Middle ear infections (acute otitis media) are one of the most common childhood illnesses. More than 80% of children will have at least one infection by their third birthday, and nearly 100% will have experienced an episode by age five.

Ear infections are most common in the days following other illnesses, such as colds or allergies, which causes swelling or allowed fluid to accumulate in the Eustachian tubes. These tubes, which usually drain away excess fluid from the ear are shorter in children and easily clog. Once occluded, the stagnant fluid serves as a breeding ground for bacteria and leads to the all-too-familiar fever, crying and pain that keep everyone on edge.

Not every doctor will prescribe medications like oral or otic antibiotic drops to treat -otitis media. In fact, the American Academy of Pediatrics supports restricted use of antibiotics for otitis media—saving medications for the most severe cases.

If antibiotics are prescribed, they can take time to work – leaving children with discomfort in the meantime. Here are some ways you can help manage the pain of an ear infection:

(1)  Give children acetaminophen or ibuprofen according to your doctor’s instructions. Avoid cold medications, and never give a child aspirin.
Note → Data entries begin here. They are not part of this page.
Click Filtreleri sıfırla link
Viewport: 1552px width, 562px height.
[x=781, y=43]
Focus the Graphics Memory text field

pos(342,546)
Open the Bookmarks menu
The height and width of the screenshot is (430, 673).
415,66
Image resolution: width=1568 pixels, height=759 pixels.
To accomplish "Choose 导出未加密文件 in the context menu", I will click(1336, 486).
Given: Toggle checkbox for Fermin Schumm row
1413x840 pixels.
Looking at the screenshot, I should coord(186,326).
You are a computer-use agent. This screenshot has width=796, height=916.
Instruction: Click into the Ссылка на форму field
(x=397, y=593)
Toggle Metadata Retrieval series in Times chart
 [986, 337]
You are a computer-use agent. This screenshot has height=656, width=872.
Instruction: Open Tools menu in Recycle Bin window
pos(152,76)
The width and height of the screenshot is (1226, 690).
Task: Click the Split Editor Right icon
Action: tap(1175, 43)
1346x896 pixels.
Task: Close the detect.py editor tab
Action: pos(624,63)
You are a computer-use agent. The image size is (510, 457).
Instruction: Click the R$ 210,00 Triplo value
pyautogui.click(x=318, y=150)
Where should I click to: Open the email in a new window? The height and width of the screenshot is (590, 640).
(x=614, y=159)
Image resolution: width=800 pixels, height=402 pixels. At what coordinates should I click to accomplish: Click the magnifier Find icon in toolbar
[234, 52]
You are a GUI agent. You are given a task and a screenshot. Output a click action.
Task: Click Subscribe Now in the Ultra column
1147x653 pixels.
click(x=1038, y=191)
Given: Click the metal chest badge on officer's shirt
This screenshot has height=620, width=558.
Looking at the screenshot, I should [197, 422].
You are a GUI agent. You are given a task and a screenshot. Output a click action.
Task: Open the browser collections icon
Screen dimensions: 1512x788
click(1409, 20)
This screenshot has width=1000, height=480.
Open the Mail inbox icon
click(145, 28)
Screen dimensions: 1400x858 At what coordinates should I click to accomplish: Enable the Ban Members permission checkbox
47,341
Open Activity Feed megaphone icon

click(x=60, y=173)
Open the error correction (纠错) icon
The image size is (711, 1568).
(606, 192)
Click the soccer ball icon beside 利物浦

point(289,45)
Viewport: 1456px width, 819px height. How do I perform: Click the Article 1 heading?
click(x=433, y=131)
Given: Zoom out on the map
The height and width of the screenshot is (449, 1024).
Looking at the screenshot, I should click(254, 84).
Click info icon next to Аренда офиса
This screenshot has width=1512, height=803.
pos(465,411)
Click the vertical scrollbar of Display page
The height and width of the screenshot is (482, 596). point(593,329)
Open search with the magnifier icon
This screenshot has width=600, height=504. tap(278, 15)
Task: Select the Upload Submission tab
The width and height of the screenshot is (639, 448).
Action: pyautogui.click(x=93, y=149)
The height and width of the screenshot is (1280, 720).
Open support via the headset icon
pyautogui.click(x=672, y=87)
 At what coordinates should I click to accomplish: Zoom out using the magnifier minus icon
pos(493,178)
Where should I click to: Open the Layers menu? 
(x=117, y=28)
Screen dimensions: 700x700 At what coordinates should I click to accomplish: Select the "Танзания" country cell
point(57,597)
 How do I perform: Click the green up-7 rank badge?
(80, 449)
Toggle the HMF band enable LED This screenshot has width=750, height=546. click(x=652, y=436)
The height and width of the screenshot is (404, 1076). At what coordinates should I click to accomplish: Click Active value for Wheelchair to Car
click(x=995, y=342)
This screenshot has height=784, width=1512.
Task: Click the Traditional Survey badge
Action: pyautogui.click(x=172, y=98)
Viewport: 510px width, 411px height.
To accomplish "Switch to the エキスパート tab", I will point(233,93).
(2)  Keep the head elevated. Children two and older can be propped up on a pillow. Children younger than two can rest in their car seat or in a bouncy seat.

(3)  Apply a warm moist washcloth to the side of the face near the ear. Take caution to make sure the washcloth isn’t too hot.

Swallowing often will help open the Eustachian tubes and promote drainage. Encourage this practice by giving children 4 and older sugarless gum to chew. Encourage younger children to drink or take a bottle often.

In the event that your child does need antibiotics, make sure to give him or her the entire course—don’t stop just because your child feels better and symptoms are disappearing. Most ear infections will show signs of clearing within two to three days. Children who have persistent ear infections may also be considered for a tympanostomy or ear tube placement. The decision to explore tube placement is unique to each patient and should be discussed with your doctor.